Bid for dominance over Asia Pacific tests US, China attempt at detente

US defence chief Lloyd Austin hails a ‘new era of security’ in the Asia Pacific, drawing a strong pushback from a senior Chinese official.

U.S. Defense Secretary Lloyd Austin attends the Shangri-la Dialogue in Singapore June 1, 2024. REUTERS/Edgar Su
Lloyd Austin told attendees of the Shangri-la Dialogue in Singapore that in the past three years there had been a 'new convergence around nearly all aspects of security' in the Asia Pacific region [Edgar Su/Reuters]

Defence chief Lloyd Austin has praised a “new era of security” in the Asia Pacific as he underscored that the region remained a major strategic priority for the United States, drawing a quick pushback from a senior Chinese military official.

Austin made the statement on Saturday, a day after holding a crucial meeting in Singapore with his Chinese counterpart, Dong Jun, during which they agreed to resume military-to-military communications amid efforts to ease growing tensions between the world’s two largest economies.

China hailed Friday’s face-to-face talks and the agreement to mend fraying security ties as “stabilising”. But competition and tensions over a slew of issues – from Taiwan to the South China Sea – continue to test the resolve of both countries.

On Saturday, Austin said that in the past three years there had been a “new convergence around nearly all aspects of security” in the region, where there was a shared understanding of “the power of partnership”.

“This new convergence is producing a stronger, more resilient and more capable network of partnerships and that is defining a new era of security” in the region, Austin told the Shangri-La Dialogue in Singapore.

However, it was not “about imposing one country’s will” or “bullying or coercion”, Austin said, in an apparent shot at China, which has increased its sabre-rattling over self-ruled Taiwan and grown more confident in pressing its claims in the South China Sea.

“This new convergence is about coming together and not splitting apart,” Austin said. “It’s about the free choices of sovereign states.”

Responding to Austin, Chinese Lieutenant General Jing Jianfeng accused the US of seeking to build “an Asia Pacific version of NATO”, and described the superpower as the “greatest challenge to regional peace and stability”.

Jing said the US strategy was intended “to create division, provoke confrontation and undermine stability”.

“It only serves the selfish geopolitical interests of the US and runs counter to the trend of history and the shared aspirations of regional countries for peace, development and win-win cooperation,” said Jing, who serves as the deputy chief of the Joint Staff Department of China’s Central Military Commission.

Reporting from Singapore, Al Jazeera’s Patrick Fok said  Austin left “very little doubt” that the US was trying to project its power in the region.

“That seems to provoke a response from the Chinese side,” he said, pointing out that the “acrimony has spilled out in the open”.

He added: “The message that we are getting here [is that] the US is deeply committed to the Indo-Pacific and that the US is not going anywhere.”

‘Inviting wolves’

Austin has been attempting to refocus attention on China’s actions in the Asia Pacific, as he sought to alleviate concerns that conflicts in Ukraine and Gaza have distracted from his country’s security commitments in the region.

“Despite these historic clashes in Europe and the Middle East, the Indo-Pacific has remained our priority theatre of operations,” Austin stressed.

“Let me be clear: The United States can be secure only if Asia is secure,” Austin said. “That’s why the United States has long maintained our presence in this region.”

Austin also highlighted the importance of alliances in the region, highlighting the need for “peaceful resolution of disputes through dialogue and not coercion or conflict”.

During their meeting on Friday, Austin was warned by Dong that the US should not interfere in China’s affairs with Taiwan, defence ministry spokesperson Wu Qian told reporters.
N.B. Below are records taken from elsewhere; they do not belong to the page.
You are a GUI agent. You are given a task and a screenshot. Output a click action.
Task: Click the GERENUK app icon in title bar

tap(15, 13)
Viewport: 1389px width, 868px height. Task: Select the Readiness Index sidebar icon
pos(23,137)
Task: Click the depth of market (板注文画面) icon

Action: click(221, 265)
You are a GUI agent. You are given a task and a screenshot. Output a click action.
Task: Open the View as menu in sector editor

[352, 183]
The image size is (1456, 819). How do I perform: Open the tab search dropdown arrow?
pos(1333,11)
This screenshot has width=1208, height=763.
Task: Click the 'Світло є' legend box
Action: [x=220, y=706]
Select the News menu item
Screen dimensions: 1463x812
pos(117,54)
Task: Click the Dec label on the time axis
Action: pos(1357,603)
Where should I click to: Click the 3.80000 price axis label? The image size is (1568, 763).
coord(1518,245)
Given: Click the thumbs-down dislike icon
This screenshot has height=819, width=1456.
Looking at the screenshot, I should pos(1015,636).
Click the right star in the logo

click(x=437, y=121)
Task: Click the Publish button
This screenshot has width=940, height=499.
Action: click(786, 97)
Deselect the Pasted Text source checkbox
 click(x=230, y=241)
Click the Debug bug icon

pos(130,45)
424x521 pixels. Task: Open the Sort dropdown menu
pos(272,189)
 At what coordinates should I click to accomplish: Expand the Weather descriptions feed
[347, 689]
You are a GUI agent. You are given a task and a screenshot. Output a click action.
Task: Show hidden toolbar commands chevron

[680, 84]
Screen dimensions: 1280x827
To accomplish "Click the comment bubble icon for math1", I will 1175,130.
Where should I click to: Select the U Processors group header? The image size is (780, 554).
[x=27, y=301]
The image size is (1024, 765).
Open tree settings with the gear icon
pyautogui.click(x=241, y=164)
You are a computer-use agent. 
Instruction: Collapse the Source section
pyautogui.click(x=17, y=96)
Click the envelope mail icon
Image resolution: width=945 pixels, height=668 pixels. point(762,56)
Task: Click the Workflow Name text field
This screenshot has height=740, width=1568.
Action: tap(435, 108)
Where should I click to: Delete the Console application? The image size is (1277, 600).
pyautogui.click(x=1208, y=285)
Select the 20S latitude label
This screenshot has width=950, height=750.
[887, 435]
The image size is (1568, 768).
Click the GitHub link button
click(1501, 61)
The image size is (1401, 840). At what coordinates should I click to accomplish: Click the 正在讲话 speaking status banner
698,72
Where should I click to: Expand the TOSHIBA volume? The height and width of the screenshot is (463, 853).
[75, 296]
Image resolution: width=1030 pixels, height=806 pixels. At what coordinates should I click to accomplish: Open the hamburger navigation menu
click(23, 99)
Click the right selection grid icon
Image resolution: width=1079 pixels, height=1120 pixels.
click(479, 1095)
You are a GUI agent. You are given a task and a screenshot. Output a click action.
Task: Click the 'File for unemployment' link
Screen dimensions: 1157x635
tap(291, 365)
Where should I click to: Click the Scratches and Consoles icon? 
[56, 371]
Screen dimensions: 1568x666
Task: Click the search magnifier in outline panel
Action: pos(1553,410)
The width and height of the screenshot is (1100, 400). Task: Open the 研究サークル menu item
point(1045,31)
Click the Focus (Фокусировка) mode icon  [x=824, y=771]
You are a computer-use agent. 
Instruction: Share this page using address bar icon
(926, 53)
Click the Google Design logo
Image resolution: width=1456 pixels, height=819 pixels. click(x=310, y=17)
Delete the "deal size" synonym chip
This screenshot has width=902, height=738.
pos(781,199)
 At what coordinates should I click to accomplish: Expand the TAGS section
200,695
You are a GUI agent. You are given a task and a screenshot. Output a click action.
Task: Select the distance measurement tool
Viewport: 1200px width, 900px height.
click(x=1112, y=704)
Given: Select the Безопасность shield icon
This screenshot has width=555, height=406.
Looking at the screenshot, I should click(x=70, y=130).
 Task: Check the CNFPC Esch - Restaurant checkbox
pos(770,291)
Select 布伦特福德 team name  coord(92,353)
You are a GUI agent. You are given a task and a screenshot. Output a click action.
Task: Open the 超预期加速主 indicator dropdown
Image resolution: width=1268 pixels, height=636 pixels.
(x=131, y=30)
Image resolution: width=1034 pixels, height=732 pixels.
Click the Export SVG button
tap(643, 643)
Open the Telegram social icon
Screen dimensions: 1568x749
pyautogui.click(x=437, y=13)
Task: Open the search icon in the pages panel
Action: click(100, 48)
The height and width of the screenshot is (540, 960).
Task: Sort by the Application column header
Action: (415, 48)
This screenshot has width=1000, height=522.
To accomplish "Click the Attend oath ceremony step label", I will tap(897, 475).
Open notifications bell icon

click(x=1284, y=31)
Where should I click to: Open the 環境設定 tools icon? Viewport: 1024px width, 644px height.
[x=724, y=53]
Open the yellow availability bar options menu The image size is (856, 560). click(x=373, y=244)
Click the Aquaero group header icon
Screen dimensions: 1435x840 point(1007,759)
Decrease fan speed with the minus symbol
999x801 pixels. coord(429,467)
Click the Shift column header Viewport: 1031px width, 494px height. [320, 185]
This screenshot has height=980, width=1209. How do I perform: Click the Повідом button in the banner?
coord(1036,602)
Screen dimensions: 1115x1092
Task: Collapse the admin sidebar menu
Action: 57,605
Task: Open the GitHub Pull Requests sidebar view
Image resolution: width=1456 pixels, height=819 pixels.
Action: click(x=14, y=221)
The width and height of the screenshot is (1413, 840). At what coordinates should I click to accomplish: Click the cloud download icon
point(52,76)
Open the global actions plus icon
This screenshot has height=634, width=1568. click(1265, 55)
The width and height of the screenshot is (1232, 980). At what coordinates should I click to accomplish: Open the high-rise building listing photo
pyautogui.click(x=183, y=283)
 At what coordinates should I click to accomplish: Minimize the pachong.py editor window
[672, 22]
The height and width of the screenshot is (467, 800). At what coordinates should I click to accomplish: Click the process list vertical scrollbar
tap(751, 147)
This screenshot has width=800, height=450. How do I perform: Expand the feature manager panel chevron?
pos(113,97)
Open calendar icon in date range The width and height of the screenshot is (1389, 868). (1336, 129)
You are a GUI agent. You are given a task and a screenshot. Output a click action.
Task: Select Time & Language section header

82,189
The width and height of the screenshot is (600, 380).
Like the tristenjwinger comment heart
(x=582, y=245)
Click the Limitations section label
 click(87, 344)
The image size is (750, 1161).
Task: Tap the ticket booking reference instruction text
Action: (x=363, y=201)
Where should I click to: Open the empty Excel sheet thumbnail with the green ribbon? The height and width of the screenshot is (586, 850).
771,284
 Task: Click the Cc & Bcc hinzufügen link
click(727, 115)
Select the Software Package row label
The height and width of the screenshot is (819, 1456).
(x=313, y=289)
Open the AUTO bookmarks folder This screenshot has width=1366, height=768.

China claims the democratically governed island as its own territory.

Some US officials have been warning that Beijing has become more emboldened in recent years, recently launching what it described as “punishment” drills around Taiwan.

China is also furious over the US’s deepening regional defence ties, particularly with the Philippines, and its regular deployment of warships and fighter jets in the South China Sea.

On Saturday, Austin insisted that the US’s commitment to defend the Philippines under their mutual defence treaty remained “ironclad”, as repeated confrontations between Chinese and Philippine vessels in the South China Sea have stoked fears of a wider conflict.

“America will continue to play a vital role in the Indo-Pacific, together with our friends across the region that we share and care so much about,” Austin said, describing Chinese activities in disputed waters with the Philippines as “dangerous harassment”.

Jing, the Chinese general, said these alliances only contributed to instability in the region.

“It is natural for neighbours to bicker sometimes, but we need to resolve disagreements through dialogue and consultation rather than inviting wolves into our house and playing with fire,” he said.